:: WRITTEN PROBLEM ::
Update the entries starting at the very first one and ending at the line that contains "Action: tap(31, 445)", swapping every "Click" for "Press" and keeping everything else the same. Write out only those lines, without the pictures.

Entries on target coordinates:
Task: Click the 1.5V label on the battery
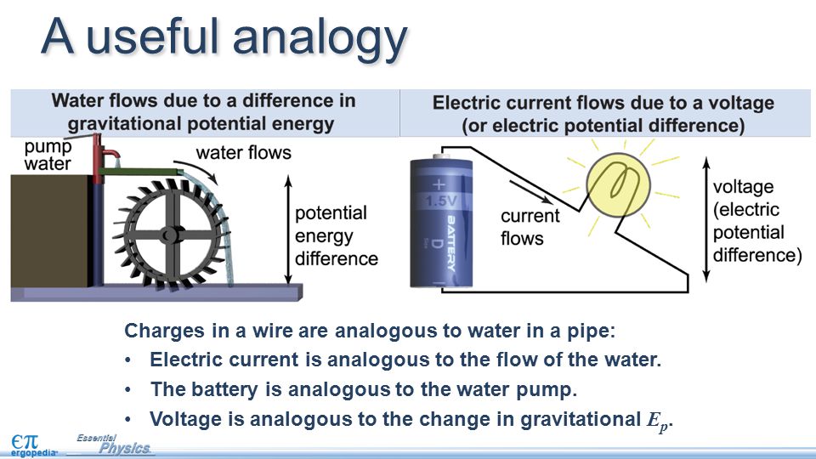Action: tap(439, 201)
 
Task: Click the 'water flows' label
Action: tap(243, 153)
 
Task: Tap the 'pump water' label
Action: tap(48, 155)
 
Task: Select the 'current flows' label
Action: tap(530, 227)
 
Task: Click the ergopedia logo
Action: tap(31, 445)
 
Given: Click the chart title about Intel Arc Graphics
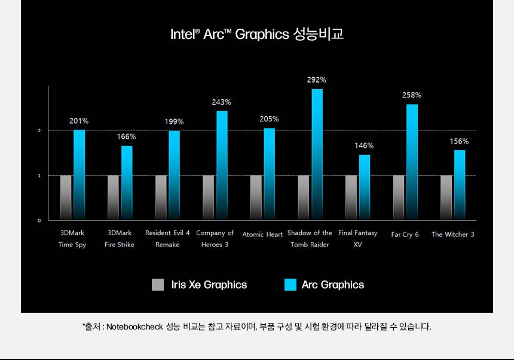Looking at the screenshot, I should coord(257,34).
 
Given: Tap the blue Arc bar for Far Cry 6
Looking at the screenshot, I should coord(412,162).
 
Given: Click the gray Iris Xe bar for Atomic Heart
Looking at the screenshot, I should coord(255,197).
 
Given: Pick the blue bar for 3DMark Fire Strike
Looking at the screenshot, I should coord(127,182).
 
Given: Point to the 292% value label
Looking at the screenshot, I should coord(317,80).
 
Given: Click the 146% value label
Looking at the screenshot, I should coord(364,145).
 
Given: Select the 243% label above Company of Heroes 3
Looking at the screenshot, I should coord(221,102).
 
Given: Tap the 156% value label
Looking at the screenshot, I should coord(459,142).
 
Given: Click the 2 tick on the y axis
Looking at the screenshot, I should coord(39,130).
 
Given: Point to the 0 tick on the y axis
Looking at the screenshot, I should coord(39,221).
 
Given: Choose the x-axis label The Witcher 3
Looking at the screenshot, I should coord(453,234).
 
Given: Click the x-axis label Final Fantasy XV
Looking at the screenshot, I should coord(357,239).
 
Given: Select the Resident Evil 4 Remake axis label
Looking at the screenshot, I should coord(167,239).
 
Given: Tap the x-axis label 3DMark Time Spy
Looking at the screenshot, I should coord(72,239).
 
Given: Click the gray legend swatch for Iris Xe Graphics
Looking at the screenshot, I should coord(158,285).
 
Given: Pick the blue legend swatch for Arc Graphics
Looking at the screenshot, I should coord(290,285).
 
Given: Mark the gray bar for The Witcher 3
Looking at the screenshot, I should coord(446,197).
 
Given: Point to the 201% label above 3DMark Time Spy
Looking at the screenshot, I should coord(79,121).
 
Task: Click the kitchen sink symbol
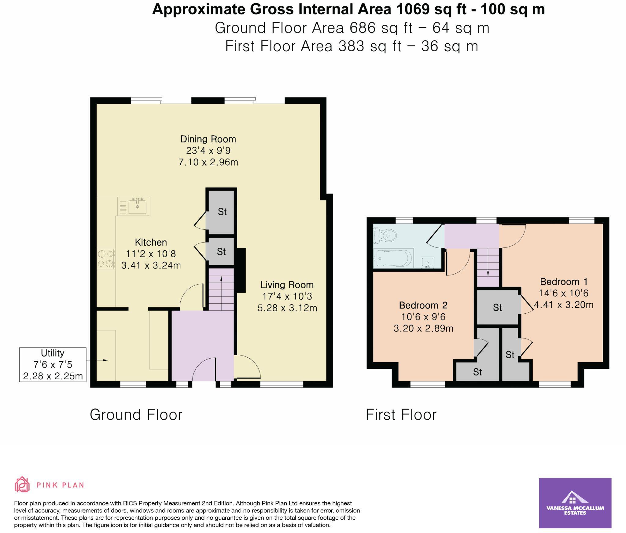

:: COMPLETE ANSWER ::
Task: Press the 1.5V label on the battery
Action: tap(439, 201)
 
Task: Press the 'water flows' label
Action: tap(243, 153)
 
Task: Tap the 'pump water' label
Action: tap(48, 155)
 
Task: Select the 'current flows' label
Action: tap(530, 227)
 
Task: Press the ergopedia logo
Action: tap(31, 445)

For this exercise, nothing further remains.